▸ Task details:
Where the data below begins, start duplicating lines exactly, and finish with the line containing "Task: Click the Real Estate Experts logo"; add nothing else. Leave the pictures out.

Source records
==*==
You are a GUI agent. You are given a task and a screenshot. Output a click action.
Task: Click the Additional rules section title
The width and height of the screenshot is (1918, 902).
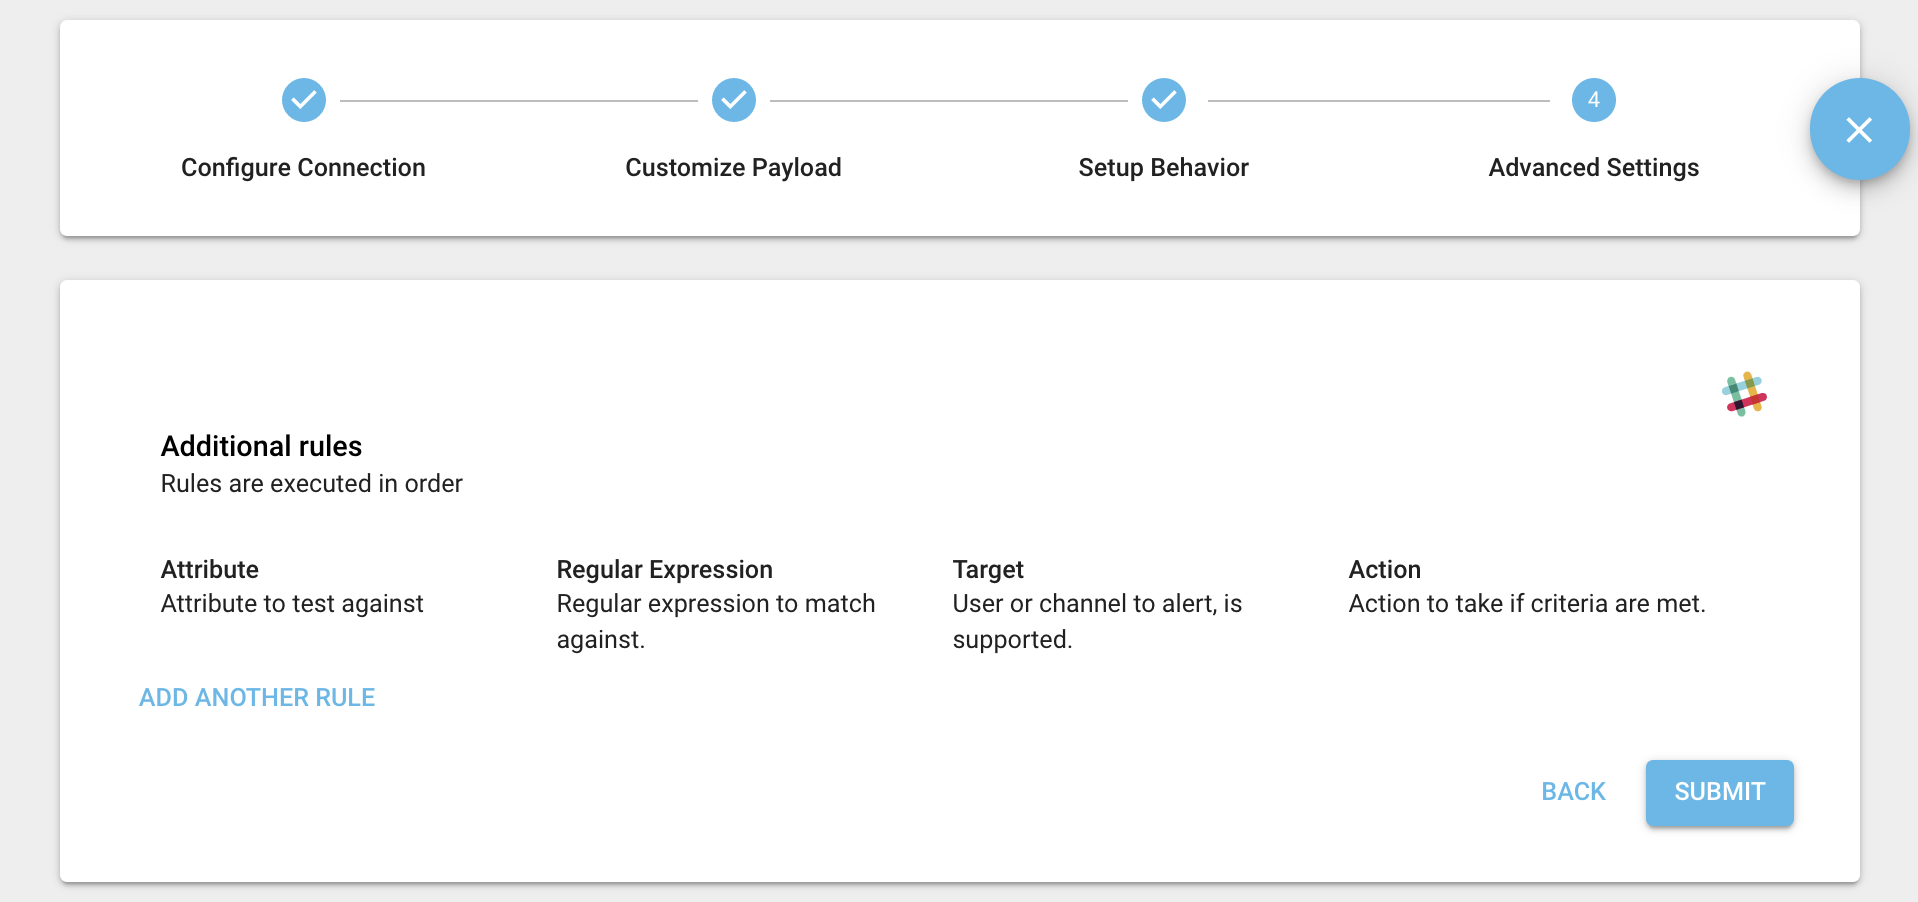click(x=261, y=446)
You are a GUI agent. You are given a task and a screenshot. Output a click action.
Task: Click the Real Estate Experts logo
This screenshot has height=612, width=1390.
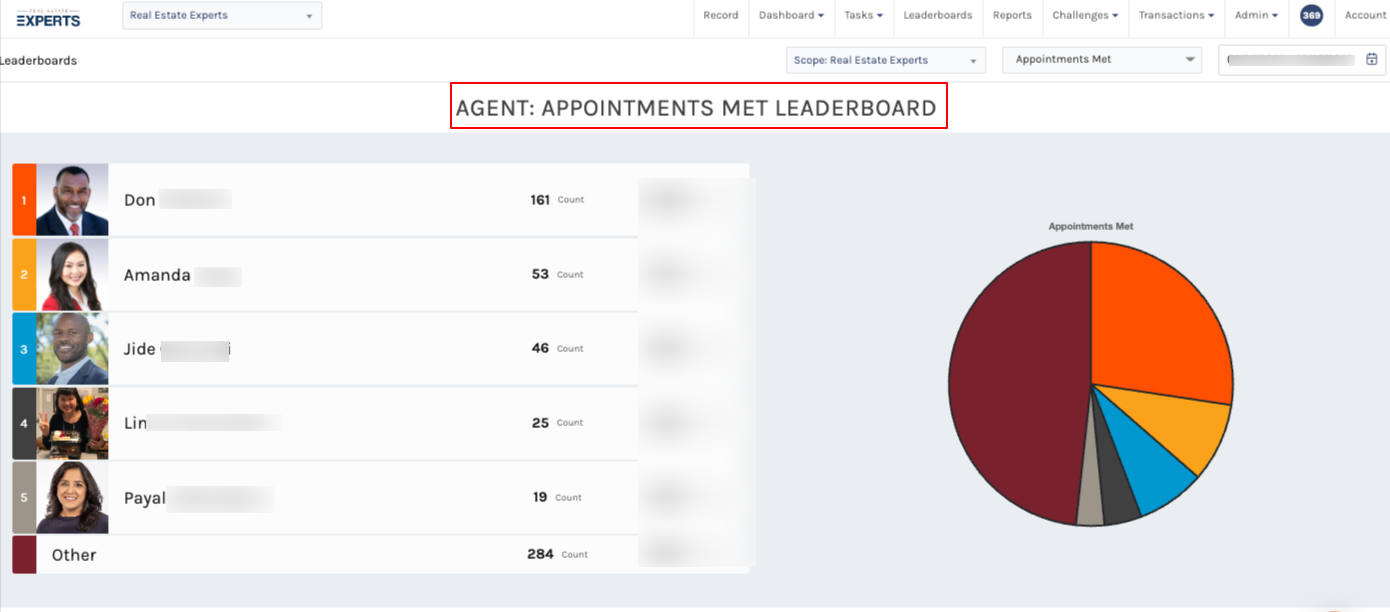45,16
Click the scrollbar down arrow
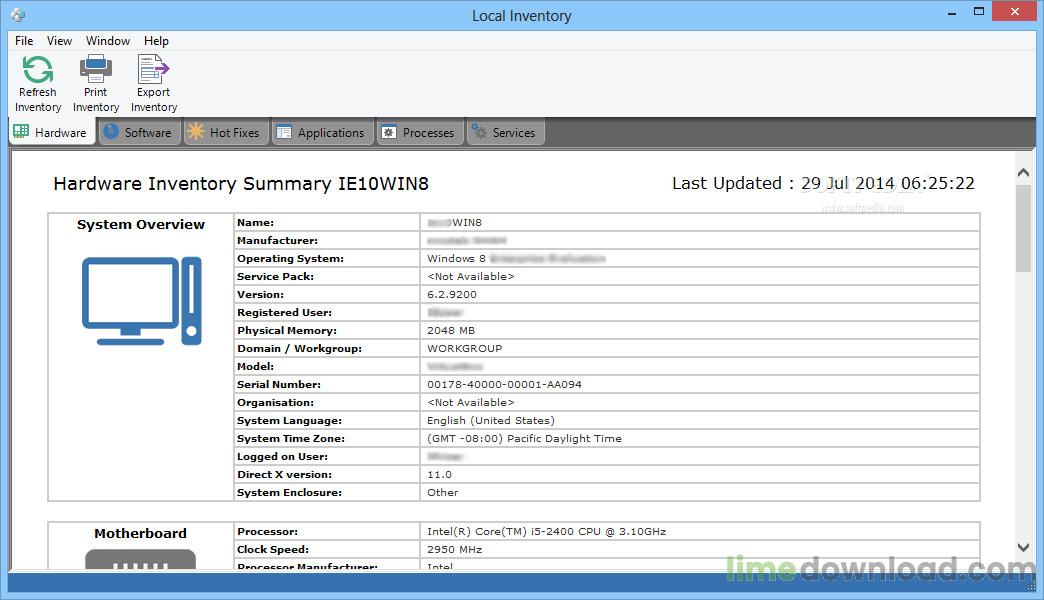 pos(1023,547)
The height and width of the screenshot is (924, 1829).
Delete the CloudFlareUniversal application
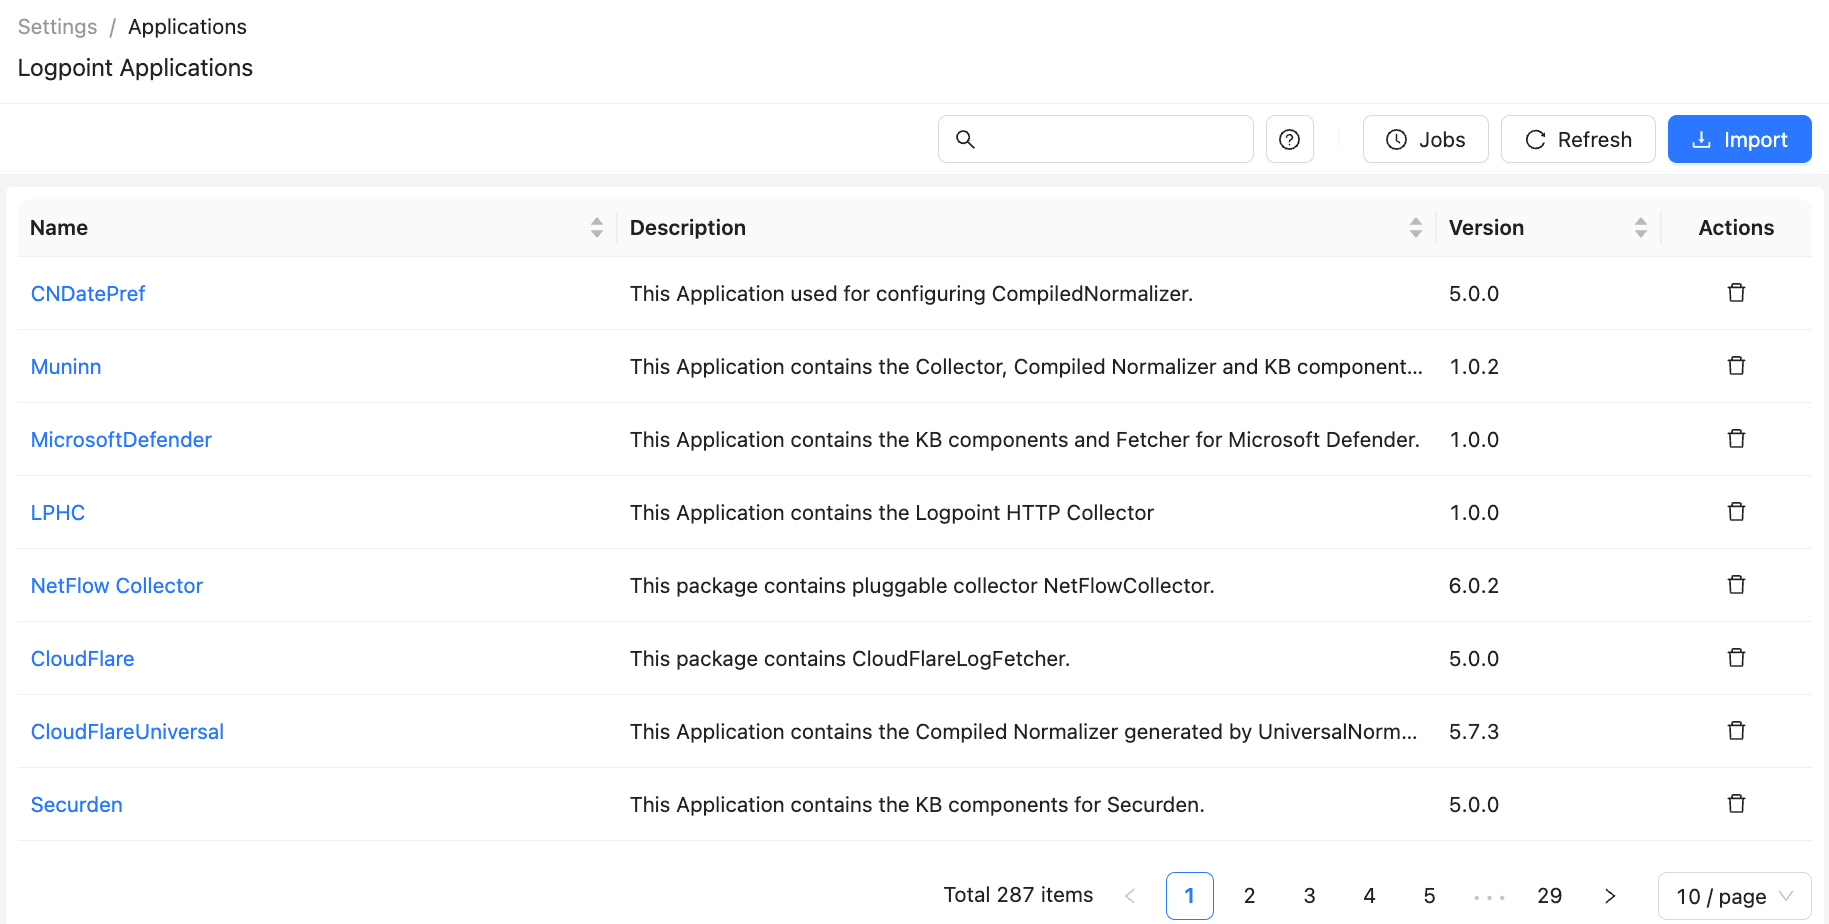[1736, 731]
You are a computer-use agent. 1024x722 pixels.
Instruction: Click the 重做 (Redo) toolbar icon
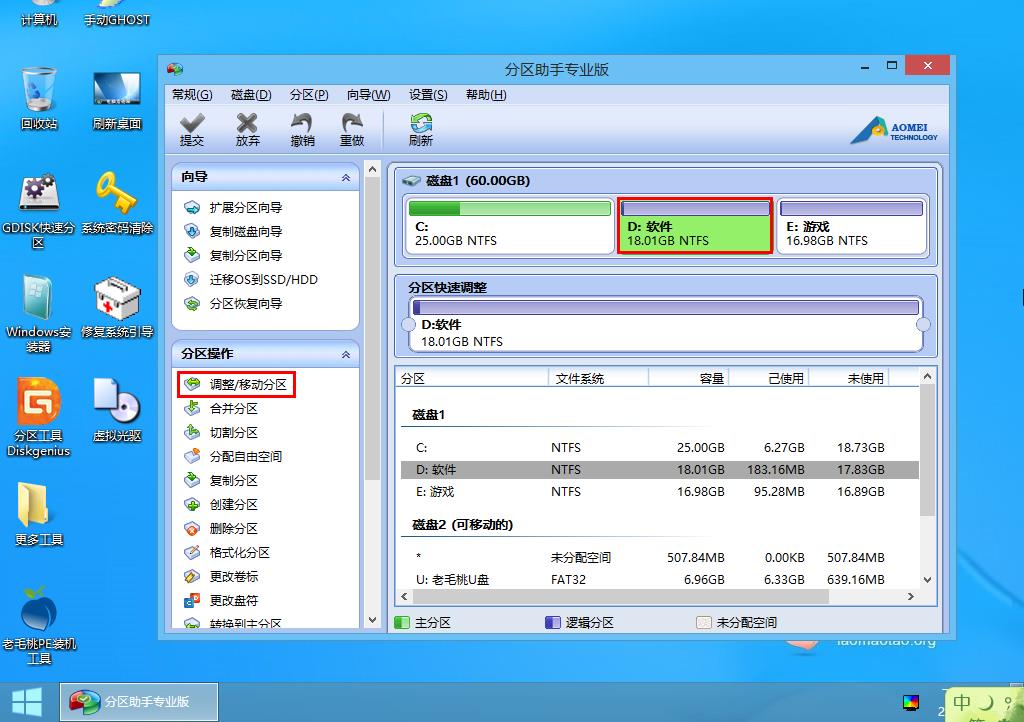coord(352,129)
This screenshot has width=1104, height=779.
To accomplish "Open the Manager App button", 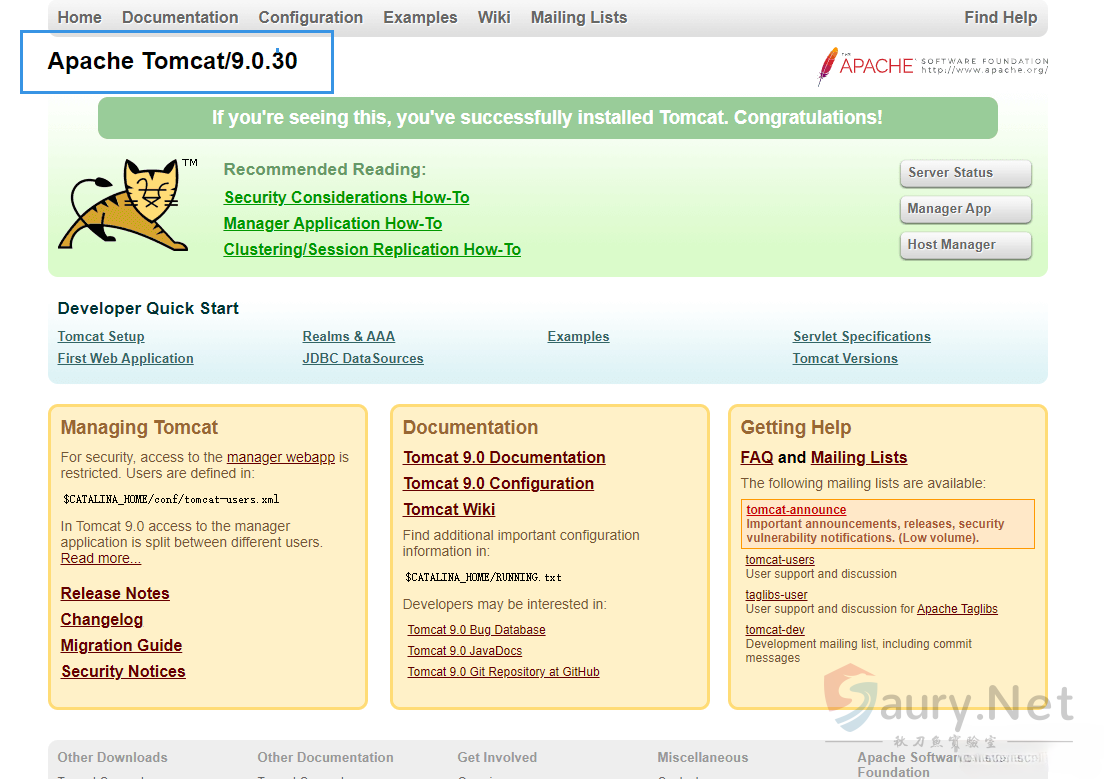I will click(965, 209).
==*==
▸ Solution for this task:
You are a GUI agent. You are given a task and a screenshot. Output a click action.
Task: Click the Additional rules section title
The width and height of the screenshot is (1918, 902).
click(x=261, y=446)
You are a GUI agent. You are given a task and a screenshot. Output a click action.
Task: Click the Real Estate Experts logo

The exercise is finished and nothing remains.